#### Document excerpt
-- -- --
In the MSU research, caterpillar larvae that were fed oily leaves from plants engineered with algal genes gained more weight than worms that ate regular leaves.

In the MSU research, caterpillar larvae that were fed oily leaves from plants engineered with algal genes gained more weight than worms that ate regular leaves.

Michigan State University researchers have successfully employed an algal gene involved in oil production to engineer a plant that stores lipids in its leaves, a development they feel could enhance biofuel production as well as lead to improved animal feeds. The results were published in the current issue of The Plant Cell, the journal of the American Society of Plant Biologists.

Christoph Benning, MSU professor of biochemistry and molecular biology, led this collaborative effort with colleagues from the Great Lakes Bioenergy Research Center. “Many researchers are trying to enhance plants’ energy density, and this is another way of approaching it,” Benning said. “It’s a proof-of-concept that could be used to boost plants’ oil production for biofuel use as well as improve the nutrition levels of animal feed.”

Benning and his colleagues began by identifying five genes from single-celled green algae. From the five, they identified one that, when inserted into Arabidopsis thaliana, successfully boosted oil levels in the plant’s leaf tissue.

To confirm that the improved plants were more nutritious and contained more energy, the research team fed them to caterpillar larvae. The larvae that were fed oily leaves from the enhanced plants gained more weight than worms that ate regular leaves.
-- -- --
#### Given data
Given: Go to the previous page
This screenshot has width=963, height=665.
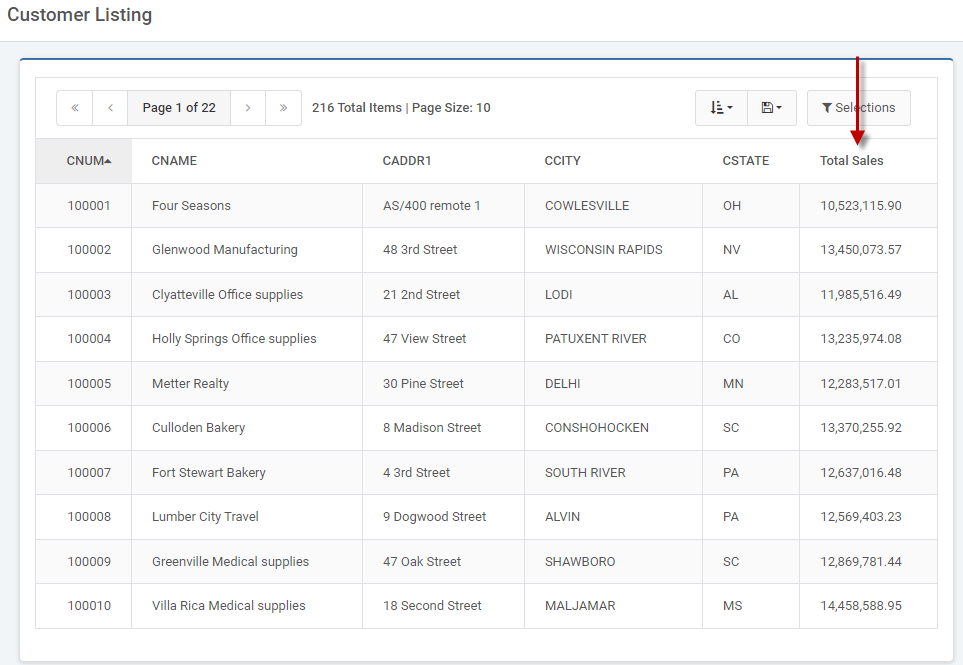Looking at the screenshot, I should 110,108.
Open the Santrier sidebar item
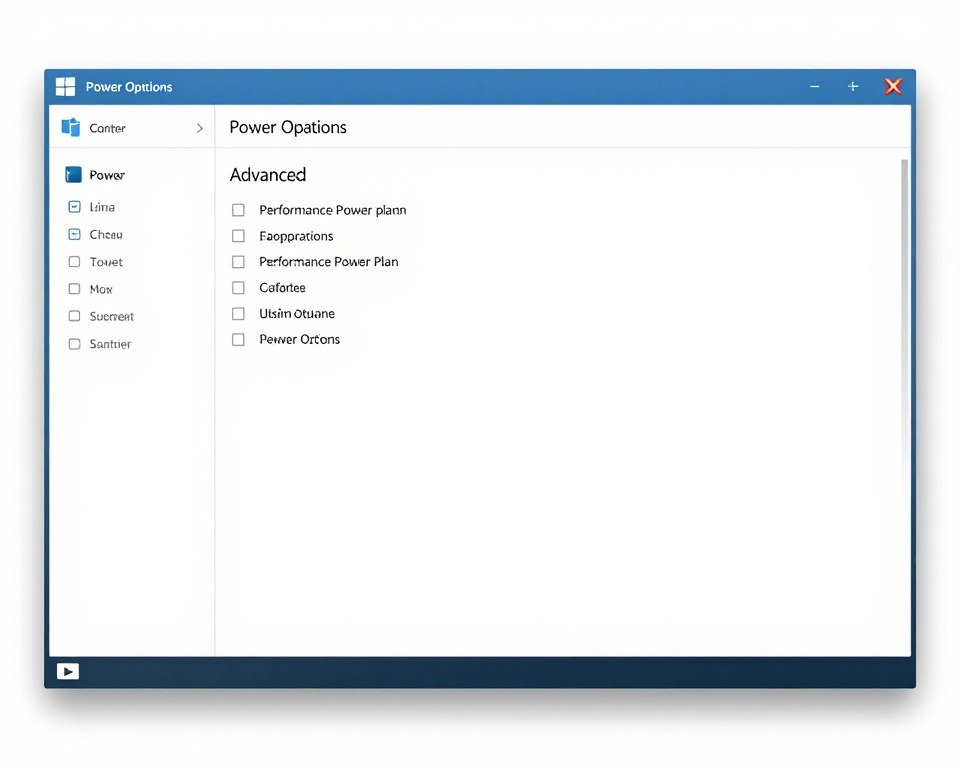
-- -- --
#### Exercise requirements
1 – In the MSU plant oil article, how many genes from single-celled green algae did the researchers identify at the start?
2 – List every organization or institution named in the MSU plant oil article.
3 – Copy everything in the MSU plant oil article from "To confirm that" down to "plants gained more weight than worms that ate regular leaves.".

#### Task answers
1 – Five genes.

2 –
- Michigan State University
- American Society of Plant Biologists
- Great Lakes Bioenergy Research Center

3 –
To confirm that the improved plants were more nutritious and contained more energy, the research team fed them to caterpillar larvae. The larvae that were fed oily leaves from the enhanced plants gained more weight than worms that ate regular leaves.